AI-Generated YouTube Videos Are Being Used To Spread Malware

AI has made some amazing strides in recent times. You can use freely available online tools to generate scripts, code, letters, poems, and full-blown images based on any subject you can think of. Although it is still relatively early days, AI is rapidly changing the way we operate as a society. While many of AI's effects may be positive, bad actors are also making use of the new tools on offer. Some of them are even using AI to create YouTube videos and trick unsuspecting viewers into downloading malware.

According to CloudSEK, the bulk of people who have been affected by the scam were engaging in shifty practices themselves. Most of the videos promoting malicious links were related to obtaining cracks for software like Photoshop, Premiere Pro, Autodesk 3ds Max, and AutoCAD. This type of scam is also on the rise, with the cyber security firm estimating it increased by 200% to 300% month-on-month since November 2022.

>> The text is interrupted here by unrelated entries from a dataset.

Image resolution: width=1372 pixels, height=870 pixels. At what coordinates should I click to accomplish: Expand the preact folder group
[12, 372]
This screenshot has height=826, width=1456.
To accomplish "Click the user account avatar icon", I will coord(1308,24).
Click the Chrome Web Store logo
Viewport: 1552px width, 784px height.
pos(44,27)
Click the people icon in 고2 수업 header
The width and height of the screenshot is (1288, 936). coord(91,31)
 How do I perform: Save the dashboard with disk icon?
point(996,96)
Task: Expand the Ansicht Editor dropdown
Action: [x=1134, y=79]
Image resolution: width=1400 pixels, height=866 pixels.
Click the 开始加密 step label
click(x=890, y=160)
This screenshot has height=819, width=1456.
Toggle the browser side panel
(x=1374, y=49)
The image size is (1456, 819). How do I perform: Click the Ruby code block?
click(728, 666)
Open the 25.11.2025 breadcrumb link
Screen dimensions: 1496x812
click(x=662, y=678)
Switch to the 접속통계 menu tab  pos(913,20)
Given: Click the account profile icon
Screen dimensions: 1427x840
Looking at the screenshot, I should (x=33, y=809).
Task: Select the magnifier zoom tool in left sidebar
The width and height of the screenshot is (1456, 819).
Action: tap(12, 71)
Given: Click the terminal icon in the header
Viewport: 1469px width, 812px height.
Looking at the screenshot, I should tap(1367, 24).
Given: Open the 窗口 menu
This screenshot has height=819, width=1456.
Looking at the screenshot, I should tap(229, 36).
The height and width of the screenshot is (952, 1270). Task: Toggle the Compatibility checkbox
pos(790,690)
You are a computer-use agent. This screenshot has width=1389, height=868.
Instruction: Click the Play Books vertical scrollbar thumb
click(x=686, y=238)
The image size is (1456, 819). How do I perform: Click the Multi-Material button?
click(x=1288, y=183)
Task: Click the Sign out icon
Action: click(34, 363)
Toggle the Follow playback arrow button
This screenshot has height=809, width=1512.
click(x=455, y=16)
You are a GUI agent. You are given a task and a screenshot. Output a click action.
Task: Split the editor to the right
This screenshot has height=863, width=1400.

The concept of the scam is simple. An AI model generates a video of a person with a "trustworthy" appearance who provides instructions relating to a particular topic. Those instructions involve downloading something from a link in the video's description. That link contains malicious software capable of stealing things like passwords, credit card details, and files.

YouTube accounts are also being taken over by scammers

More worrying still is the types of accounts this scam is showing up on. Hackers have gained access to popular accounts with over 100,000 subscribers and uploaded videos on them. The topics aren't always related to piracy, so there is a chance completely innocent people could also be targeted. YouTube does eventually help the actual account holder get back into their account and the scammers' videos are taken down. But given the popularity of some of the accounts being targeted, a lot of people could be affected by the time the actual account holder gets back in. 

The scammers have also been observed targeting inactive accounts with a reasonable number of subscribers. This is potentially more of an issue, as it can take a while before the inactive, or lightly active, account holder notices the scammers have hijacked their accounts. As a result, the videos linking to malicious software could be up for a long time. The scammers even add comments from fake accounts to their videos, praising the uploader for providing them with useful advice.

Whilst YouTube is almost certainly taking action, users themselves should take steps to avoid falling victim to these scams. Never click a link if you don't 100% trust it or download a file if you aren't certain about the contents and who is distributing it. As AI improves, these scams will get more sophisticated, so stay vigilant to avoid falling for this or any other internet scams.